Entre le ciel et la terre se trouve l’eau. Ou plutôt l’eau est dans les cieux, sous et sur la terre. L’eau depuis toujours nourrit les mythes fondateurs des différentes civilisations et grandes religions.
Selon le Coran, c’est par l’eau que Dieu créé et c’est par l’eau qu’il ressuscitera les morts. L’eau est aussi l’une des plaies d’Egypte et le châtiment du Déluge… Dans la Genèse, le deuxième jour Dieu sépare les eaux d’en haut et les eaux d’en bas afin de créer une terre ferme… un peu plus tard en voulant revenir sur sa création il libère les eaux d’en haut pour envoyer un déluge et punir les hommes… L’eau est ici le chaos.
Entre science et croyance, la Géologie des déluges est une étrange quête, qui traque à travers le monde des lignes de rivage hypothétiques, ces traces qu’aurait laissé l’eau au cours des siècles, comme des témoins possibles de catastrophes, montées des eaux qui surgiraient des profondeurs comme dans cet énigmatique extrait du Coran « et nous fîmes jaillir la terre en sources. » ou au contraire de par les cieux : « en ce jour-là se fendirent toutes les sources de l’immense abîme d’eau et les écluses des cieux s’ouvrirent ».
Depuis une vingtaine d’années, Abdelkader Benchamma revisite et fouille les origines de l’univers dans ses composantes morphologiques et symboliques.
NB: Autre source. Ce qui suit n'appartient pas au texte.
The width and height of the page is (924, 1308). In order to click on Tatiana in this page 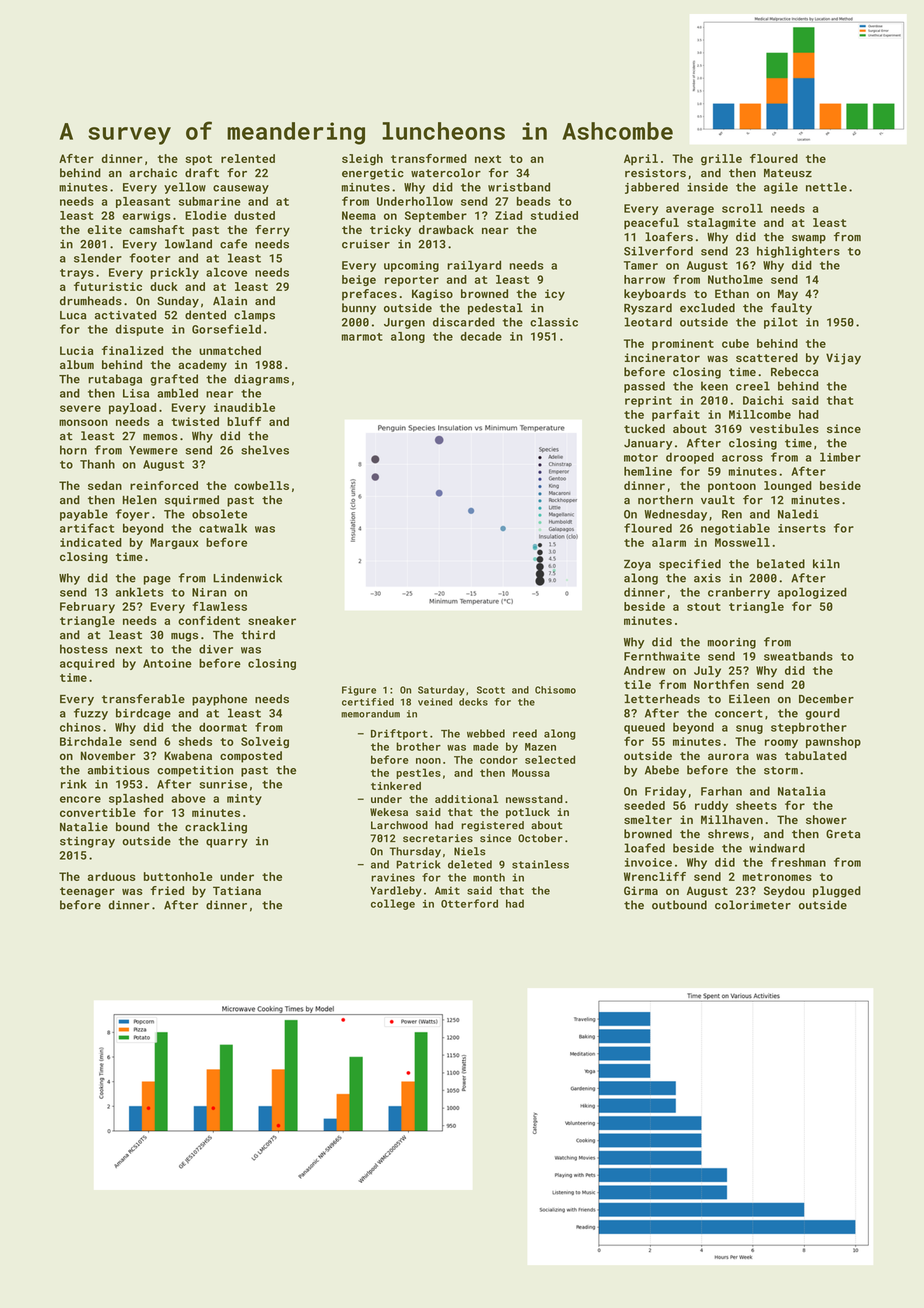, I will do `click(237, 890)`.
Il formalise ses recherches et cet intérêt pour les strates du monde en inscrivant signes et reliefs sur les surfaces variées. L’artiste insuffle à ses ensembles, vibrations et rythmes. S’y décèlent des formes minérales, végétales, cosmiques, qui se déversent puissamment dans les espaces, chahutant le spectateur et prenant la forme de mondes instables. Nous traversons alors le centre d’art de la Fondation comme un territoire morcelé qui serait autant géologique que mythologique. Une caverne aux jaillissements ténébreux et un atlas aquatique nous guident vers une plaine karstique, elle s’érige aux abords de planètes asséchées, des queues de comètes inondent le territoire d’une eau extra-terrestre. Par le prisme de sculptures dessinées, d’incursions colorées sur le papier, de lithographies bi-chromiques et d’animations révélant des mondes ruisselants, tourmentés, aux flux incessants, l’artiste compose une cartographie fantastique où le dessin invasif côtoie les respirations. Les strates d’encre de ses dessins se superposent et s’agglomèrent, lentement, à l’image des nombreux sédiments qui façonnent le macrocosme.
Un monde tellurique se profile, l’eau et le minéral cohabitent.
De ces eaux qui inondent le monde et laissent des impacts visibles, des sillons sur les roches, Abdelkader Benchamma en révèle ses propres images.